Fresh from announcing a homebrew Arm processor, cloud leviathan Amazon Web Services has unveiled a second piece of in-house silicon: The Inferentia, focused on accelerating machine learning applications.
Traditionally, Amazon's Web Services division has focused on the use of commercial off-the-shelf (COTS) hardware to power its servers - bar a custom application-specific integrated circuit (ASIC), of its own design, added to the motherboard. Earlier this week, though, the company broke with tradition and, using technology it obtained following its acquisition of Annapurna Labs, launched the 64-bit Graviton Arm-based processor with the bold claim of a 45 percent reduction in costs for selected workloads.
Now the company has added another homebrew chip to its collection, following rival Google into designing hardware to accelerate inference engines used in machine learning: The Inferentia.
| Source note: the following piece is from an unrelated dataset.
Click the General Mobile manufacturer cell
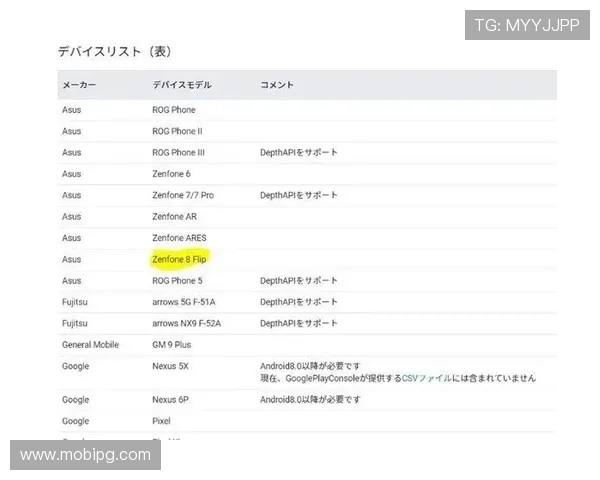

'Inference is where the work actually gets done,' explains AWS' James Hamilton in an announcement post. 'This is where speech is recognised, text is translated, object recognition in video occurs, manufacturing defects are found, and cars get driven. Inference is where the value of ML [Machine Learning] is delivered, for example, inference is what powers dozens of AWS ML Services like Amazon Rekognition Image and Video, Lex, Poly, Comprehend, Translate, Transcribe, and Amazon SageMaker Hosting.
'Inferentia offers scalable performance from 32 TOPs [trillions of operations per second] to 512 TOPS at INT8 [eight-bit precision] and our focus is on high scale deployments common to machine learning inference deployments where costs really matter. We support near-linear scale-out, and build on high volume technologies like DRAM rather than HBM. We offer INT8 for best performance, but also support mixed-precision FP16 [16-bit floating point] and bfloat16 [32-bit floating point truncated to 16-bit] for compatibility, so that customers are not forced to go through the effort of quantising their neural networks that have been trained in FP16, FP32 or bfloat16, and don’t need to compromise on which data type to use for each specific workload.'
According to Amazon's internal testing, the Inferentia chip will become available to customers of the company's Elastic Compute Cloud (EC2) some time in 2019, as an additional option to its existing GPU-accelerated machine learning instances.